Even if we don't know their names, those people we see populating all the same readings we attend — those are our people. We share a connection with them. Lit Crawl is an opportunity to celebrate that connection, to recognize that though reading and writing are solitary pursuits, those pursuits would be empty without all those other people — not just our contemporaries, but those who came before and those who'll come after. Today, we return to our solitary pursuits. But we're better for knowing that even in our solitude, we are never alone.

An Evening with John Mullen, Elizabeth Austen, Jennie Shortridge at Spin Cycle Records

The ever-delightful Mia Lipman Irwin, host of Lit Fix Seattle, and board member of the Orcas Island Lit Fest, made the intros here, for the last reading of the night.

John Mullen was up first, reading a piece from his memoir, about a boozy, weedy night driving out to find the Suscon Screamer, a ghostly bride still in her wedding whites who haunted the bridge where her brand-new husband had died in a car crash, many years previous. The story was layered, about using anger as a way to get close to people we love (and want to love), and how belief carries you on. Like when his friend tells them to lift their feet off the floorboards going over the bridge, or the bride will make you crash so you can join her in the afterlife. His work is evocative and deftly crafted — his language immediate and skilled, but evoking images he wisely avoids pressing on too hard. He lets the implication float in front of his words like a haunting.

Elizabeth Austen brings the kind of ease and poise to a reading only a Poet Laureate could — that is, someone comfortable standing in front of the room with only a poem or two for protection. By appearance, she teaches a lesson in how to read, how to own your words.

Her works, starting with one titled “How to Vote Like a Girl", were political and pointed, and very much of the moment. She worked on reimagining myths, including (like Kamari Bright, in the previous hour) the story of Adam told anew from a more trustworthy perspective than the man's. After two poems, that imagined a religious vision 15 years apart in their telling (investigating her own personal myths), she read a visceral, immediate, and brutal first-person poem of a rape that was lyrical, beautiful, and heart-rending. It took us all by surprise, and by the throat. Never before has a record store full of people been so silent.

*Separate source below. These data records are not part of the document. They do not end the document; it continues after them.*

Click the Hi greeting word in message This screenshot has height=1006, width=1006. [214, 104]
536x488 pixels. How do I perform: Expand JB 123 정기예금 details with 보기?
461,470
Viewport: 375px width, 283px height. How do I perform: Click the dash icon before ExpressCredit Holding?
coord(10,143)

Last up, for the lineup and also for this year's Lit Crawl, was Jennie Shortridge. The founding member of Seattle7Writers read from a piece in progress — something she said she hasn't quite found the form of yet. “It's suicide", she claimed, to read such a thing. (It wasn't).

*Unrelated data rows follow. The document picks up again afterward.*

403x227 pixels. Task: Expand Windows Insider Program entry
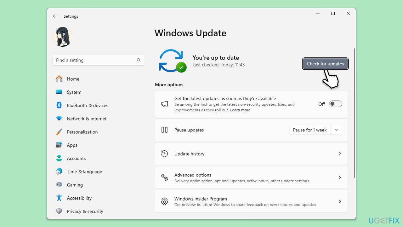click(x=339, y=201)
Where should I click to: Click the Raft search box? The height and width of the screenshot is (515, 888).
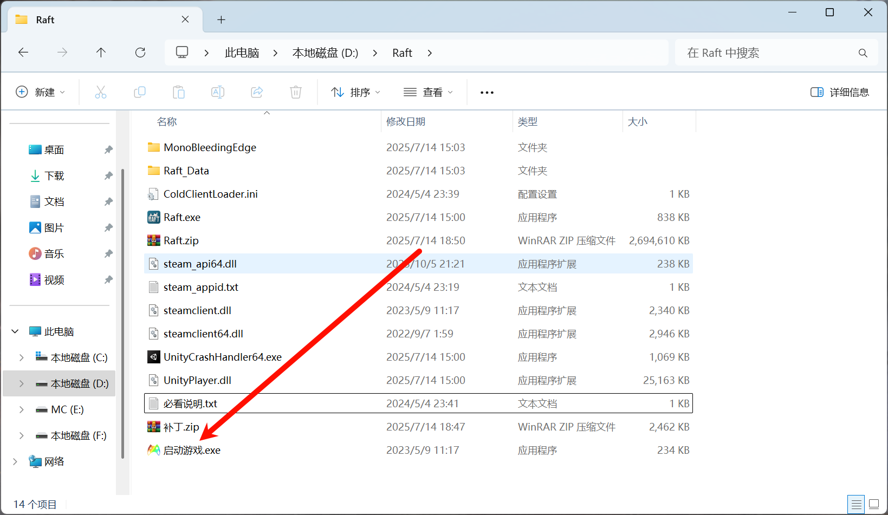coord(769,53)

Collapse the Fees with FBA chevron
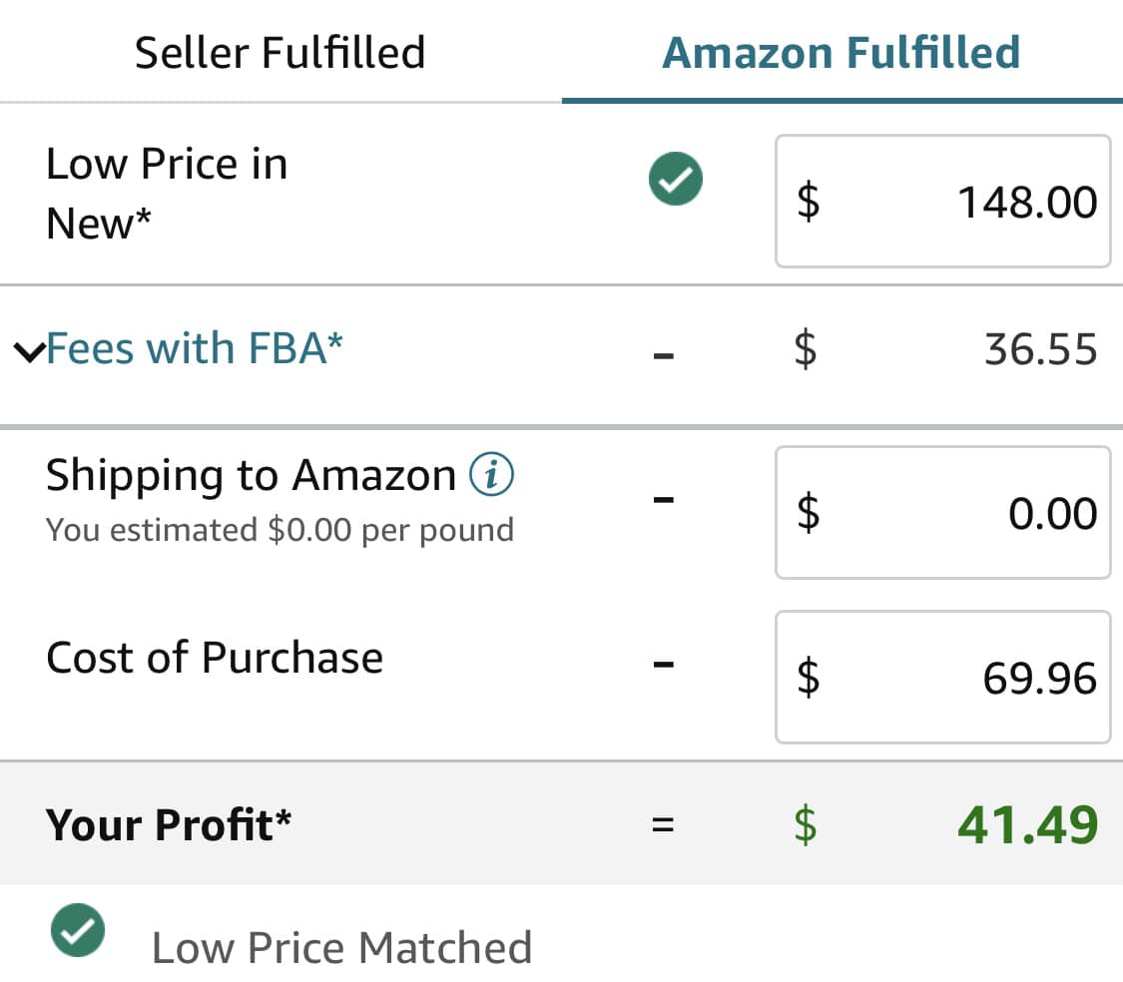29,351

It began subtly, building on the story of a woman, old and infirm, in body and mind, and her adult daughters holding keepsakes from her life. In a deft weaving, Shortridge builds, step by step, a compelling, difficult story of this mother's rape as a teenager, and its implications that waterfall through her life. One of the keepsakes her daughters hold, as she's dying of emphysema — a hammer — lent Shortridge this perfect closing line to her reading: “What good is a hammer when you're a nail?"

The naked, raw, and impactful truth-telling that Austen and Shortridge brought to their readings underlined that although authors have always dealt with what's current in the world, now there is a willingness to pull absolutely no punches. It wasn't just the words, it was the standing tall and not flinching, not backing down from topics immediate and necessary. The anger, frustration, and dissatisfaction with the current political and cultural landscape means stepping up and speaking a kind of vulnerable, direct truth. There can be no more hiding, and writers like them are on the front of a wave of so many women who are doing the same, or ready to. It's a form of resistance, a potent way to bear witness in the face of those who would sow chaos.

It sounds funny to say, but it is one of the most inspiring and hopeful things witnessed all night. The power from women rising up with real (and honest, if fictional) stories is a catalyst for change. Every time the world changes it's because of stories. By standing up and speaking the message is clear: let us change it again.